Saved entries:
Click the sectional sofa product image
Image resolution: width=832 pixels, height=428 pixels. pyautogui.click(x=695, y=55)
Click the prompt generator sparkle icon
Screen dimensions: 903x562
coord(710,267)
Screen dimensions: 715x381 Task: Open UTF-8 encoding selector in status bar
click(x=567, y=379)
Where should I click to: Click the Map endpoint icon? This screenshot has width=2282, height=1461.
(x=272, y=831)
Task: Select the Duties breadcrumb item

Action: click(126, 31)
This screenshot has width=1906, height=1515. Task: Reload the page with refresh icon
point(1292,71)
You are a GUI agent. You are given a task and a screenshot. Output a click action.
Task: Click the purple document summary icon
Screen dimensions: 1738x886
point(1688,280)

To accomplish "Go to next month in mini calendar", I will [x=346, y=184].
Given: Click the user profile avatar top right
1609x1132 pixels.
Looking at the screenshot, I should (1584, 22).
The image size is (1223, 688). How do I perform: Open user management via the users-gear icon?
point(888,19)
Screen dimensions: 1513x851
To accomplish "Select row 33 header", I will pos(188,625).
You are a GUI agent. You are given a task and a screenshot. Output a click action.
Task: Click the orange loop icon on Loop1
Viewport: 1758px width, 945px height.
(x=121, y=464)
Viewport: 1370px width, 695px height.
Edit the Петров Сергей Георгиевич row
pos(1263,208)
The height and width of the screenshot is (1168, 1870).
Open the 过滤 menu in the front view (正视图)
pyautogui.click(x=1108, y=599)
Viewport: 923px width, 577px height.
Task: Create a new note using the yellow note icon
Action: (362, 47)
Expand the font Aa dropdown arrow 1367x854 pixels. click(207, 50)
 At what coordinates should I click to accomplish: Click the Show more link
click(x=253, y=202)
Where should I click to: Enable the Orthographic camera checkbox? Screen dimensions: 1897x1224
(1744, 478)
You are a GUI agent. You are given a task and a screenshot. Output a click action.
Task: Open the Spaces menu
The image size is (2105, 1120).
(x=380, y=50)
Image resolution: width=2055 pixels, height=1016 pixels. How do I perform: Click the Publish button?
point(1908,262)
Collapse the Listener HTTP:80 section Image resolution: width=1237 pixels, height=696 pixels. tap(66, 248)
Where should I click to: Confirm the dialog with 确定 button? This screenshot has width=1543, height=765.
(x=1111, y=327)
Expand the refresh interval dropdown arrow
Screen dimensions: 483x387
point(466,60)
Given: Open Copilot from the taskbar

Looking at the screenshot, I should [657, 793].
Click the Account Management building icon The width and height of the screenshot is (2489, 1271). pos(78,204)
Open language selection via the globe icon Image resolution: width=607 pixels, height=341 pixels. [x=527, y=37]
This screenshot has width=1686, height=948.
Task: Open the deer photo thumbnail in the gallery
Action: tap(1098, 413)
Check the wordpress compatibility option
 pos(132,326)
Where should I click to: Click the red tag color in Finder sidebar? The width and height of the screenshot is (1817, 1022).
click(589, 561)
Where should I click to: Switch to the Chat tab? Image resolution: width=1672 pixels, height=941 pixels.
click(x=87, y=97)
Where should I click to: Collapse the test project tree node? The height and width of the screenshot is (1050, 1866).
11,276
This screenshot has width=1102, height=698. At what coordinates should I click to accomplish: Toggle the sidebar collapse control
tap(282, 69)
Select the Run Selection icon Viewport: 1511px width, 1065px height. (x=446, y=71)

Exercise objective:
Lines that contain "will" are the result; find them in the entries above and copy each one.

Response box:
To accomplish "Go to next month in mini calendar", I will [x=346, y=184].
To accomplish "Select row 33 header", I will pos(188,625).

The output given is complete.